Nerde görsen gönlü kırık, merhem ol

Öyle mazlum yolda kalsa, yoldaşı ol

Mahşer günü dergahına yakın ol

Ben-benlik güden kişilerden kaçtım ben işte.

Garip, fakir, yetimleri Rasul sordu

O gece Mirac'a çıkıp Hakk cemalini gördü

Geri gelip indiğinde fakirlerin halini sordu

Gariplerin izini arayıp indim ben işte.

Ümmet olsan, gariplere uyar ol

Ayet ve hadisi her kim dese, duyar ol

Rızk, nasip her ne verse, tok gözlü ol

Tok gözlü olup şevk şarabını içtim ben işte.

Medine’ye Rasul varıp oldu garip

Gariplikte sıkıntı çekip oldu sevgili

Cefa çekip Yaradan'a oldu yakın

Garip olup menzillerden geçtim ben işte.

Akıllı isen, gariplerin gönlünü avla

Mustafa gibi ili gezip yetim ara

Dünyaya tapan soysuzlardan yüzünü çevir

Yüz çevirerek derya olup taştım ben işte.

Aşk kapısını Mevlâm açınca bana değdi

Toprak eyleyip "Hazır ol!" deyip boynumu eğdi

Yağmur gibi melâmetin oku değdi

Ok saplanıp yürek, bağrımı deştim ben işte.

Gönlûm katı, dilim acı, özüm zalim

Kur'an okuyup amel kılmıyor sahte alim

Garip canımı harcayayım, yoktur malım;

Haktan korkup ateşe düşmeden piştim ben işte.

Altmış üçe yaşım ulaştı, geçtim gafil;

Hakk emrini sıkı tutmadım, kendim cahil;

Oruç, namaz kazaya bırakıp oldum ergin;

Kötüyû izleyip iyilerden geçtim ben işte.

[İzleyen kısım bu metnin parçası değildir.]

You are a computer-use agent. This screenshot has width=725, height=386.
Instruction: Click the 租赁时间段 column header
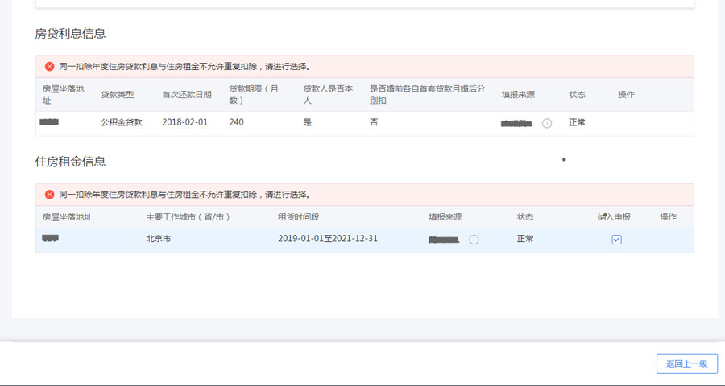pyautogui.click(x=298, y=217)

Vah ne yazık, sevgi kadehini içmeden,

Çoluk-çocuk, ev-barktan tam geçmeden

Suç ve isyan dûğümünü burada çözmeden

Şeytan galip, can verirkende şaştım ben işte.

İmanıma çengel vurup kıldı gamlı,

Mürşid-i kamil Hazır ol!" deyip saçtı koku

Lânetli şeytan benden kaçıp korkusuz gitti kirli

Allah'a hamd olsun, iman nuru açtım ben işte.

Mürşid-i kamil hizmetinde gidip yürüdüm;

Hizmet kılıp göz yummadan hazır durdum;

Yardım etti, Şeytanı kovalayıp sûrdüm;

Ondan sonra kanat çırpıp uçtum ben işte.

Garip, fakir, yetimleri sevindiresin;

Parçalayıp aziz canını eyle kurban;

Yiyecek bulsan, canın ile misafir

Hak'tan işitip bu sözleri dedim ben işte.

Garip, fakir, yetimleri her kim sorar,

Râzı olur o kulundan Allah.

Ey habersiz, sen bir sebep, kendisi saklar;

Hak Mustafa öğüdünü işitip dedim ben işte.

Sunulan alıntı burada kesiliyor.